Another hi-tech feature now fitted to Tiguan is ‘fatigue detection’.
For the first 15 minutes of a journey, fatigue detection analyses the driver’s characteristic steering and driving behaviour.
Further into the journey the system continually evaluates signals such as steering angle, use of pedals and transverse acceleration and if the monitored parameters indicate a deviation from the behaviour recorded at the beginning of the trip, then waning concentration is assumed and a warning is issued in the form of a five-second alarm.
If the driver does not take a break within the next 15 minutes, the warning is repeated.
Australian-spec Tiguans previously had the option of an off-road pack which altered the calibration of the centre differential lock, throttle mapping, traction and stability control and ABS calibration, and added hill descent control.
However, this off-road option has been deleted due to the low uptake.
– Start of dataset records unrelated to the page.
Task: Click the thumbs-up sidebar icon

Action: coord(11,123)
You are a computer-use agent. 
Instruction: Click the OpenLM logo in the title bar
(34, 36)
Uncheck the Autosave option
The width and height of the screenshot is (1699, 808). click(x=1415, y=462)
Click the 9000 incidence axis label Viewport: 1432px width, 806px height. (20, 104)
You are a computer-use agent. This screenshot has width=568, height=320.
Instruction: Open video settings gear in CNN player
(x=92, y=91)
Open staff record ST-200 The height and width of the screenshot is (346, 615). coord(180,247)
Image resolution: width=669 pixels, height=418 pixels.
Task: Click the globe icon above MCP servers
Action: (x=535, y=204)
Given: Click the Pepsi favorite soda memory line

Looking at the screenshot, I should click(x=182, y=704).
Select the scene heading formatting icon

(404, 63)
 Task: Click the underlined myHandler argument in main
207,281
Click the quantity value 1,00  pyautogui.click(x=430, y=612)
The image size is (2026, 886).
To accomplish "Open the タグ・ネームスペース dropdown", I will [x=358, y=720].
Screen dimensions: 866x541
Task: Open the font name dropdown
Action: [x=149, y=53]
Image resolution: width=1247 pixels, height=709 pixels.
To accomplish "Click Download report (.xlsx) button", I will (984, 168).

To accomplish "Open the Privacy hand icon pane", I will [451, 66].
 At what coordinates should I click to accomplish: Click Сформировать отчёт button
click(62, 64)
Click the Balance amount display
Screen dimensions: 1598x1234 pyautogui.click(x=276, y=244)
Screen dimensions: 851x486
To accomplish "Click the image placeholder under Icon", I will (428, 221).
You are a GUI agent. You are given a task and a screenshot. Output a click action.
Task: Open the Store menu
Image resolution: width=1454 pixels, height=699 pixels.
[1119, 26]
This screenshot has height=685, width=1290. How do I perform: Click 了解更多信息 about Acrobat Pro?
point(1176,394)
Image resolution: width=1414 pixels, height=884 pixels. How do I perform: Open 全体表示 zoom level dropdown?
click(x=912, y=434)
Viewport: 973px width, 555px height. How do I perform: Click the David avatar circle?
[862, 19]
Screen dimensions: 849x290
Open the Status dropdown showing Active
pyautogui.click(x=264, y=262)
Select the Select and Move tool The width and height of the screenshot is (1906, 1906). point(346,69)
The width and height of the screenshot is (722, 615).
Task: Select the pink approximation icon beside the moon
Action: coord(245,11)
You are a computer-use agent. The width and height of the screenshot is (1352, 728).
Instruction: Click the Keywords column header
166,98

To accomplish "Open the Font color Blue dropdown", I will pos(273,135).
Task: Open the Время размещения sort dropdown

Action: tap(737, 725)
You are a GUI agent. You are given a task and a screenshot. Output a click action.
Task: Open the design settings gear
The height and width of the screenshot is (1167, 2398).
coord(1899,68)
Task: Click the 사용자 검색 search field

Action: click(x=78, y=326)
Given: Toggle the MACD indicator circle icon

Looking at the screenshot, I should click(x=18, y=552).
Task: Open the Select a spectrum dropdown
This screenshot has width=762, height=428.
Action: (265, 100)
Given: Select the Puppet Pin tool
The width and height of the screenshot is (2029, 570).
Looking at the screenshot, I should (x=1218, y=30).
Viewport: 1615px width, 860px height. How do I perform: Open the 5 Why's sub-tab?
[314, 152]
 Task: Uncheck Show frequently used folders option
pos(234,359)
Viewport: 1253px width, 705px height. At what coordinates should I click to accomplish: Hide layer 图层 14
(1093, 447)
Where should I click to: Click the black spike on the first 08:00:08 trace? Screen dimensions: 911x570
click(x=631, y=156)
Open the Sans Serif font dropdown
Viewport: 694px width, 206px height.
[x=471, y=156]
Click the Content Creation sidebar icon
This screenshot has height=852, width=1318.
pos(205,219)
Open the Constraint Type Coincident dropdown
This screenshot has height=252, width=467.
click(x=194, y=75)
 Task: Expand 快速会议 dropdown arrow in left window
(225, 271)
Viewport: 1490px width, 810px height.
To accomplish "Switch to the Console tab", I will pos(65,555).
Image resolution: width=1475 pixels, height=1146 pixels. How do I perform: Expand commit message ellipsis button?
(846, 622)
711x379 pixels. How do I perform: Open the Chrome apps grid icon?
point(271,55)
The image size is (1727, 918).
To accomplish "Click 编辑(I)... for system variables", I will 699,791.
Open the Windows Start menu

Thus, hill descent control is no longer available on the Tiguan here.
In Europe, the new Tiguan is offered in separate on- and off-road variants, with the off-road model featuring different front bumpers which make it 6mm longer than the on-road version but give it a steeper, 28-degree approach angle for more front-end clearance.
All Australian-spec Tiguans feature the off-road style bumpers and there is no separate model specification for on- and off-road.
The Tiguan arrived in Australia midway though 2008 as one of the few European entries in the compact SUV segment, which is dominated by vehicles from Japan and, more recently, Korea.
It will be joined in the segment next month by the Skoda Yeti, which rides on a similar VW platform.
Despite offering Euro feel, safety and dynamics at competitive pricing to the market leaders in the Subaru Forester, Toyota RAV4 and Nissan X-Trail, the Tiguan managed only 1109 sales in its first year, 4702 in 2009 and 6216 in 2010.
The latter gave it a 5.4 per cent share of the hotly contested segment which was dominated by Forester and RAV4 with 12.8 and 12.7 per cent respectively.
Nonetheless, the Tiguan remains Volkswagen Australia’s second best-selling model behind the Golf and ahead of Polo and Passat.
This year, Tiguan is shaping up to a similar result, with 5.3 per cent of the market as of the end of September, although VW is hopeful the new model will boost sales over the last three months and into 2012.
The compact SUV market is getting tougher all the time, with vehicles like the latest Kia Sportage and Hyundai iX35 successfully staking their claim on the limited turf and all-new entries like the forthcoming Mazda CX-5 set to make their presence felt as well.